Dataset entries

----------------

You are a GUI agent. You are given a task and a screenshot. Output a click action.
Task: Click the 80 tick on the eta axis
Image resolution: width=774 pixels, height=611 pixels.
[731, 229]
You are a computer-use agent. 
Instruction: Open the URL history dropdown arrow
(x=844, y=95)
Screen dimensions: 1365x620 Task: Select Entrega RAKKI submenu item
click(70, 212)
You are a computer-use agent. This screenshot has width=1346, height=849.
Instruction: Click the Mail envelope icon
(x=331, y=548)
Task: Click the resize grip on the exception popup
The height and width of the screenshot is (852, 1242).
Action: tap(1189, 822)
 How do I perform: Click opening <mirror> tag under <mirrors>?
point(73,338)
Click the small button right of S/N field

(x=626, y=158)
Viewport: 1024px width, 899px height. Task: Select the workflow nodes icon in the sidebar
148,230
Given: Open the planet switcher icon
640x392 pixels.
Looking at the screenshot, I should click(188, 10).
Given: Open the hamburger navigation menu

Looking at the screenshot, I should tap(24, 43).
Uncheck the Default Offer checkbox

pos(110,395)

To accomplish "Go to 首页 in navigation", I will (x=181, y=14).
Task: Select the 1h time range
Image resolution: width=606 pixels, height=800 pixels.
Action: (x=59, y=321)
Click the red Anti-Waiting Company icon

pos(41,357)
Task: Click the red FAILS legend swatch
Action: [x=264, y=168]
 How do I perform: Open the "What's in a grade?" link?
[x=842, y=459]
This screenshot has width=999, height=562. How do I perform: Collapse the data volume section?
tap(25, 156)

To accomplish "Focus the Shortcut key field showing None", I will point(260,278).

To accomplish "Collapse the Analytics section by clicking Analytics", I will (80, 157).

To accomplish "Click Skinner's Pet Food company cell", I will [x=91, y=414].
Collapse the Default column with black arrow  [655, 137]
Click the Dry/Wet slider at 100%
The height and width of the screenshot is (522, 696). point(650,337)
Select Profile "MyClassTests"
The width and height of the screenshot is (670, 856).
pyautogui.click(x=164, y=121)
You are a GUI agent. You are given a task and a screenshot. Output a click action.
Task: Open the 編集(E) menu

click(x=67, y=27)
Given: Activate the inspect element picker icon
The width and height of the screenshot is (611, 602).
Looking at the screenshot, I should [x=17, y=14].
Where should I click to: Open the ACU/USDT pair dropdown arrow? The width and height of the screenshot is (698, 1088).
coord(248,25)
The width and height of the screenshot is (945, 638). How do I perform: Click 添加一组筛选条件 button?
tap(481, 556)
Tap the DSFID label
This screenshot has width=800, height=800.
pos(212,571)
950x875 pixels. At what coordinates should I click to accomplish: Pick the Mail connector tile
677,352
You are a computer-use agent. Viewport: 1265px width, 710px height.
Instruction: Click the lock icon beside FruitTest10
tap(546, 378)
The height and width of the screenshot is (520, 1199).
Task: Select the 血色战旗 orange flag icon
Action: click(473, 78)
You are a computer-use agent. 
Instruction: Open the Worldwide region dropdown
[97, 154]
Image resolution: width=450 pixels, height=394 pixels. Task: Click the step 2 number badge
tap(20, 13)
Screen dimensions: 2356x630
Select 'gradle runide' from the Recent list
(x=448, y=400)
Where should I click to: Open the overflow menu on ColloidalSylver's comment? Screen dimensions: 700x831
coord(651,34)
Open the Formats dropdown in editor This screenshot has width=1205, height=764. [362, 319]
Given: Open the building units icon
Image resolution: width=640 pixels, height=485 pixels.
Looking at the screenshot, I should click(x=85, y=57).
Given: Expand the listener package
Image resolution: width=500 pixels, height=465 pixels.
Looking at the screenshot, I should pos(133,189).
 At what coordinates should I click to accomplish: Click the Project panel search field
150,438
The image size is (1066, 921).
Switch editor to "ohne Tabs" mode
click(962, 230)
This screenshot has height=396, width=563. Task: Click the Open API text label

----------------

# [TASK STATEMENT]
Please give back all of the records exactly as written.

# [ANSWER TO THIS PROBLEM]
You are a GUI agent. You are given a task and a screenshot. Output a click action.
Task: Click the 80 tick on the eta axis
Image resolution: width=774 pixels, height=611 pixels.
[731, 229]
You are a computer-use agent. 
Instruction: Open the URL history dropdown arrow
(x=844, y=95)
Screen dimensions: 1365x620 Task: Select Entrega RAKKI submenu item
click(70, 212)
You are a computer-use agent. This screenshot has width=1346, height=849.
Instruction: Click the Mail envelope icon
(x=331, y=548)
Task: Click the resize grip on the exception popup
The height and width of the screenshot is (852, 1242).
Action: tap(1189, 822)
 How do I perform: Click opening <mirror> tag under <mirrors>?
point(73,338)
Click the small button right of S/N field

(x=626, y=158)
Viewport: 1024px width, 899px height. Task: Select the workflow nodes icon in the sidebar
148,230
Given: Open the planet switcher icon
640x392 pixels.
Looking at the screenshot, I should click(188, 10).
Given: Open the hamburger navigation menu

Looking at the screenshot, I should tap(24, 43).
Uncheck the Default Offer checkbox

pos(110,395)

To accomplish "Go to 首页 in navigation", I will (x=181, y=14).
Task: Select the 1h time range
Image resolution: width=606 pixels, height=800 pixels.
Action: (x=59, y=321)
Click the red Anti-Waiting Company icon

pos(41,357)
Task: Click the red FAILS legend swatch
Action: [x=264, y=168]
 How do I perform: Open the "What's in a grade?" link?
[x=842, y=459]
This screenshot has width=999, height=562. How do I perform: Collapse the data volume section?
tap(25, 156)

To accomplish "Focus the Shortcut key field showing None", I will point(260,278).

To accomplish "Collapse the Analytics section by clicking Analytics", I will (80, 157).

To accomplish "Click Skinner's Pet Food company cell", I will [x=91, y=414].
Collapse the Default column with black arrow  [655, 137]
Click the Dry/Wet slider at 100%
The height and width of the screenshot is (522, 696). point(650,337)
Select Profile "MyClassTests"
The width and height of the screenshot is (670, 856).
pyautogui.click(x=164, y=121)
You are a GUI agent. You are given a task and a screenshot. Output a click action.
Task: Open the 編集(E) menu

click(x=67, y=27)
Given: Activate the inspect element picker icon
The width and height of the screenshot is (611, 602).
Looking at the screenshot, I should [x=17, y=14].
Where should I click to: Open the ACU/USDT pair dropdown arrow? The width and height of the screenshot is (698, 1088).
coord(248,25)
The width and height of the screenshot is (945, 638). How do I perform: Click 添加一组筛选条件 button?
tap(481, 556)
Tap the DSFID label
This screenshot has width=800, height=800.
pos(212,571)
950x875 pixels. At what coordinates should I click to accomplish: Pick the Mail connector tile
677,352
You are a computer-use agent. Viewport: 1265px width, 710px height.
Instruction: Click the lock icon beside FruitTest10
tap(546, 378)
The height and width of the screenshot is (520, 1199).
Task: Select the 血色战旗 orange flag icon
Action: click(473, 78)
You are a computer-use agent. 
Instruction: Open the Worldwide region dropdown
[97, 154]
Image resolution: width=450 pixels, height=394 pixels. Task: Click the step 2 number badge
tap(20, 13)
Screen dimensions: 2356x630
Select 'gradle runide' from the Recent list
(x=448, y=400)
Where should I click to: Open the overflow menu on ColloidalSylver's comment? Screen dimensions: 700x831
coord(651,34)
Open the Formats dropdown in editor This screenshot has width=1205, height=764. [362, 319]
Given: Open the building units icon
Image resolution: width=640 pixels, height=485 pixels.
Looking at the screenshot, I should click(x=85, y=57).
Given: Expand the listener package
Image resolution: width=500 pixels, height=465 pixels.
Looking at the screenshot, I should pos(133,189).
 At what coordinates should I click to accomplish: Click the Project panel search field
150,438
The image size is (1066, 921).
Switch editor to "ohne Tabs" mode
click(962, 230)
This screenshot has height=396, width=563. Task: Click the Open API text label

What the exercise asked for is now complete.